Your task:
Set down the data below in full, exactly as it reads, but without the pictures.

Excerpted data:
##############################

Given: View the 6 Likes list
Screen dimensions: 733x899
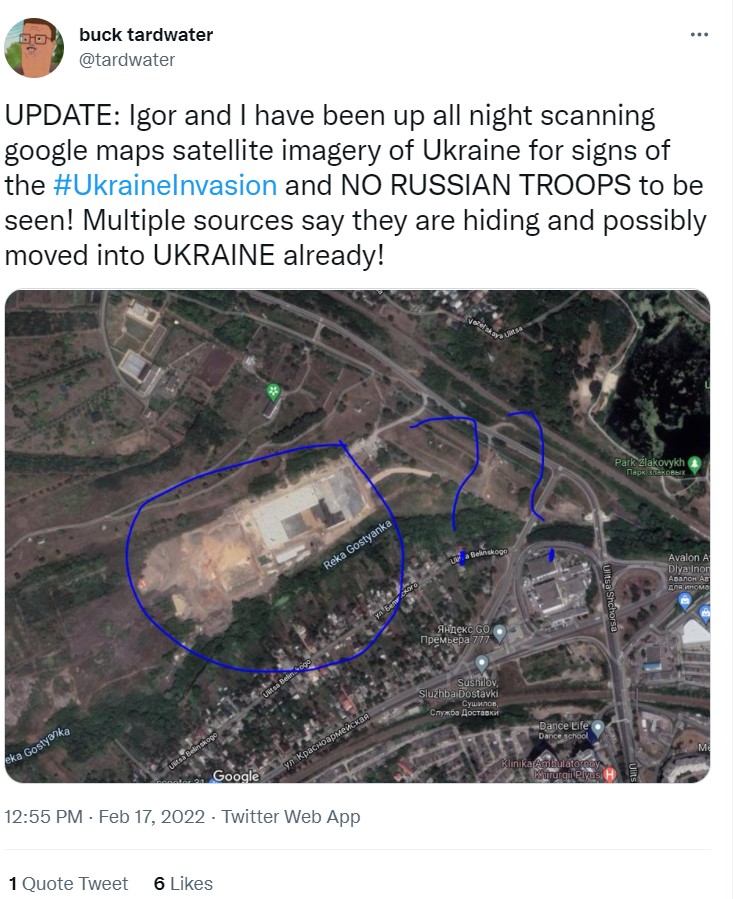Looking at the screenshot, I should [184, 883].
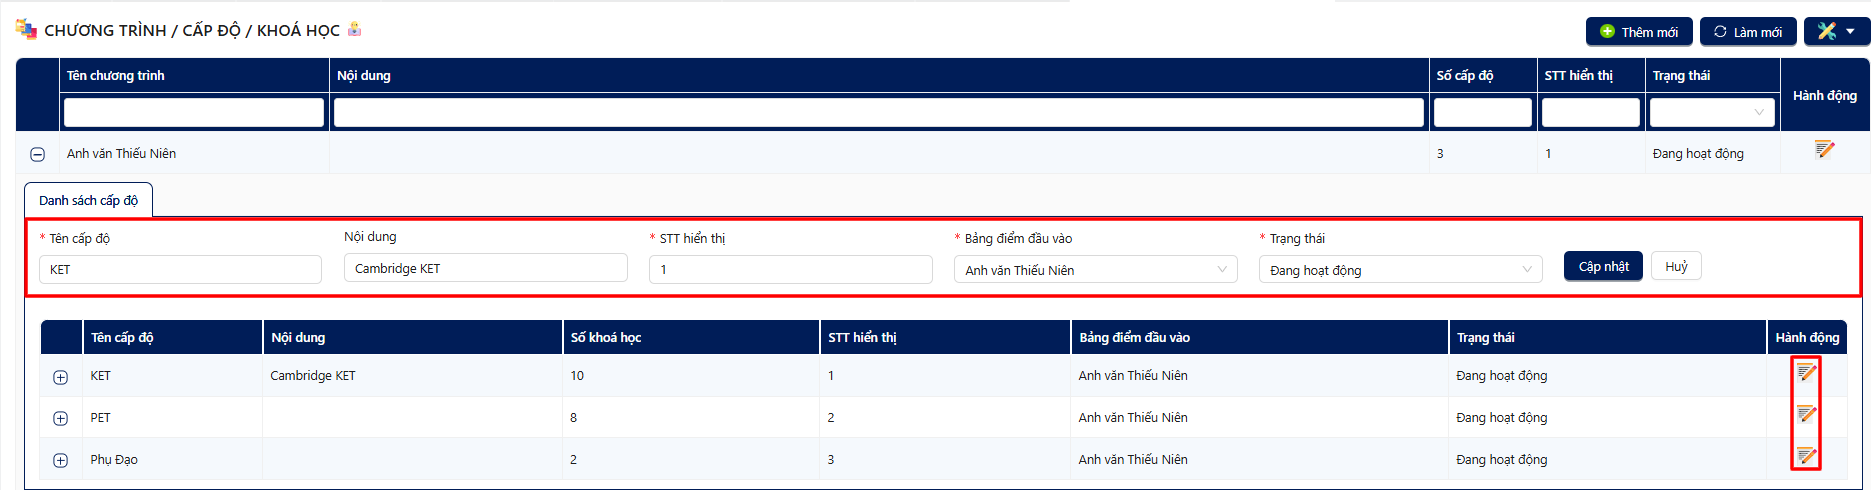The width and height of the screenshot is (1871, 490).
Task: Click the Làm mới refresh button
Action: (1747, 32)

##############################

Answer:
Given: View the 6 Likes list
Screen dimensions: 733x899
Looking at the screenshot, I should [184, 883].
The width and height of the screenshot is (1871, 490).
Task: Click the Làm mới refresh button
Action: (1747, 32)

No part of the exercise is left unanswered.